Target position items:
::::::::::

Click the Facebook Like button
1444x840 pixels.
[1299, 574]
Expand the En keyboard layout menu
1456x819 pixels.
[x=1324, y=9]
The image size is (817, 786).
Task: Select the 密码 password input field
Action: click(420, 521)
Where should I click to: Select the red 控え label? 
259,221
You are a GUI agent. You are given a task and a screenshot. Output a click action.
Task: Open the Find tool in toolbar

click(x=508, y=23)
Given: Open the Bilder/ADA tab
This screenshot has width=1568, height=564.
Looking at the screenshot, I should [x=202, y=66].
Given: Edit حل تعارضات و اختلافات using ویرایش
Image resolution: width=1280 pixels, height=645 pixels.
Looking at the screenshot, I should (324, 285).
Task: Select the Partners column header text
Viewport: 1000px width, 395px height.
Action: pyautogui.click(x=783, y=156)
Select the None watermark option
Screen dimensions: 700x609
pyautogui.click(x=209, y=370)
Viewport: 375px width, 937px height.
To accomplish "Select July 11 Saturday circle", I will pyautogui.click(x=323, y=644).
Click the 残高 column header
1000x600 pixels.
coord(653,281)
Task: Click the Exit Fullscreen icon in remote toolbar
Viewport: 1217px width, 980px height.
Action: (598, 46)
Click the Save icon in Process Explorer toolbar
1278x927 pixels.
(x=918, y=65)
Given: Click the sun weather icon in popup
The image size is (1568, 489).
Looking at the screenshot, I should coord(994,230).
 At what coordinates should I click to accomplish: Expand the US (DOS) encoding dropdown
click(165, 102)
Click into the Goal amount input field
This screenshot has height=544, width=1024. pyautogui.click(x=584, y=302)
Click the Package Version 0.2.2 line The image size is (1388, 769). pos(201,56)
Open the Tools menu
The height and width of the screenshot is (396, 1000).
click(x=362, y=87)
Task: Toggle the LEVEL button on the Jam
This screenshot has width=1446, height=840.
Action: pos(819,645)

::::::::::

SHORT PROBLEM: Rewrite the items above, putting "Window" wherever "Viewport" appears and keeping everything else the same.

OUTPUT FOR THIS EXERCISE:
Click the Facebook Like button
1444x840 pixels.
[1299, 574]
Expand the En keyboard layout menu
1456x819 pixels.
[x=1324, y=9]
The image size is (817, 786).
Task: Select the 密码 password input field
Action: click(420, 521)
Where should I click to: Select the red 控え label? 
259,221
You are a GUI agent. You are given a task and a screenshot. Output a click action.
Task: Open the Find tool in toolbar

click(x=508, y=23)
Given: Open the Bilder/ADA tab
This screenshot has width=1568, height=564.
Looking at the screenshot, I should [x=202, y=66].
Given: Edit حل تعارضات و اختلافات using ویرایش
Image resolution: width=1280 pixels, height=645 pixels.
Looking at the screenshot, I should (324, 285).
Task: Select the Partners column header text
Window: 1000px width, 395px height.
Action: pyautogui.click(x=783, y=156)
Select the None watermark option
Screen dimensions: 700x609
pyautogui.click(x=209, y=370)
Window: 375px width, 937px height.
To accomplish "Select July 11 Saturday circle", I will pyautogui.click(x=323, y=644).
Click the 残高 column header
1000x600 pixels.
coord(653,281)
Task: Click the Exit Fullscreen icon in remote toolbar
Window: 1217px width, 980px height.
Action: (598, 46)
Click the Save icon in Process Explorer toolbar
1278x927 pixels.
(x=918, y=65)
Given: Click the sun weather icon in popup
The image size is (1568, 489).
Looking at the screenshot, I should coord(994,230).
 At what coordinates should I click to accomplish: Expand the US (DOS) encoding dropdown
click(165, 102)
Click into the Goal amount input field
This screenshot has height=544, width=1024. pyautogui.click(x=584, y=302)
Click the Package Version 0.2.2 line The image size is (1388, 769). pos(201,56)
Open the Tools menu
The height and width of the screenshot is (396, 1000).
click(x=362, y=87)
Task: Toggle the LEVEL button on the Jam
This screenshot has width=1446, height=840.
Action: pos(819,645)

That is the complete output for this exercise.